**EXTRACT**
========================================
Lessons I’ve Learned (and Still Learning)

Collecting stamps or coins always seemed too quiet for me—so I started collecting lessons instead. They didn’t arrive all at once. Some came through joy, some through heartache, and most showed up in the ordinary stretch of days. Over time, they became steady reminders I return to again and again. They’re not polished or perfect, but they’re honest. And they help me walk with a little more peace and a little less pressure.

I am not what I accomplish.

I am not my role, my résumé, or the sum of my duties. I am a child of God—redeemed, loved, and free. That is my truest name. I will walk in the wide, open field of that freedom, and I won’t chain my worth to what I achieve—or what I don’t.


What stirs the storm in me does not belong in my harbor.

If it invites pride, poisons peace, or clouds joy, it must go. I will choose simplicity over striving, and calm over chaos. My soul was made for still waters, not constant waves of my own frustrated flailing.


Perfectionism is the enemy of excellence.

Perfection is a ruthless master—it always asks for more and never says thank you. I will do my best and then rest, knowing God’s grace does not count flaws but He delights in faithfulness.


Kindness is strength in slow motion.

There’s power in a patient answer, in listening fully, in choosing gentleness. The older I get, the more I see that love doesn’t have to shout to be heard.


The weight of the world is not mine to carry.

I am responsible for obedience, not outcomes. I can do what’s mine to do and leave the rest in God’s hands. He’s better at running the universe than I am.
========================================
**DATASET EXTRACT**
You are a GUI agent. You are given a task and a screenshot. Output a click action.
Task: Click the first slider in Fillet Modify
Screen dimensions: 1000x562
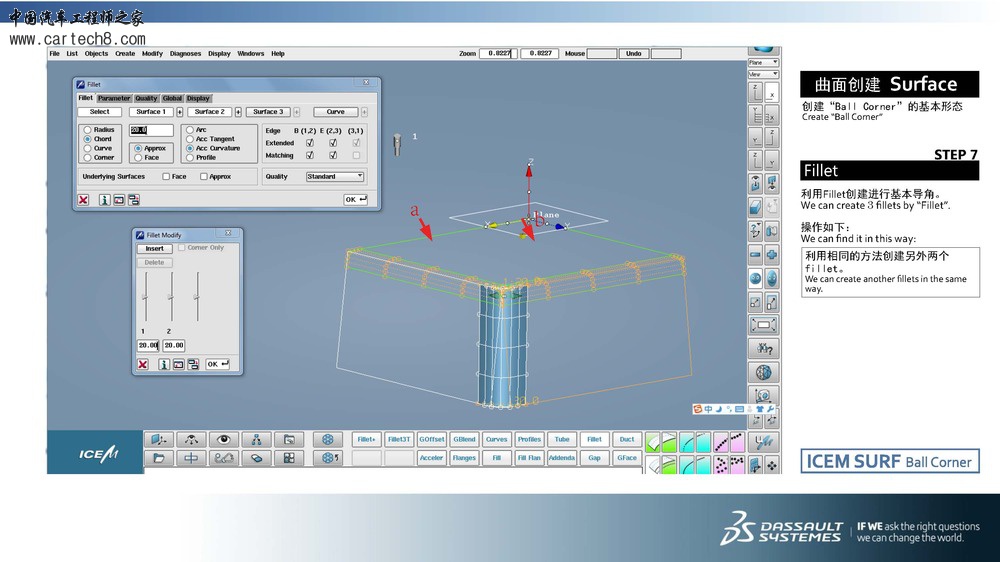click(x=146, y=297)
========================================
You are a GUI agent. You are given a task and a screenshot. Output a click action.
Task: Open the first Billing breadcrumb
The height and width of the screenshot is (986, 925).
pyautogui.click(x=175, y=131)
========================================
**QUESTIONS TO ANSWER**
1) According to the text on lessons learned, why did the writer start collecting lessons instead of stamps or coins?
2) Quote the text on lessons learned from "What stirs the" up to and including "delights in faithfulness.".
3) Answer these questions from the text on lessons learned:
(a) What does the writer call their truest name?
(b) What does the writer choose over striving?
(c) In the last lesson, what does the writer say they are responsible for?

**COMPLETED EXERCISE**
1) The writer started collecting lessons because collecting stamps or coins always seemed too quiet.

2)
What stirs the storm in me does not belong in my harbor.

If it invites pride, poisons peace, or clouds joy, it must go. I will choose simplicity over striving, and calm over chaos. My soul was made for still waters, not constant waves of my own frustrated flailing.


Perfectionism is the enemy of excellence.

Perfection is a ruthless master—it always asks for more and never says thank you. I will do my best and then rest, knowing God’s grace does not count flaws but He delights in faithfulness.

3)
(a) A child of God: redeemed, loved, and free.
(b) Simplicity.
(c) Obedience, not outcomes.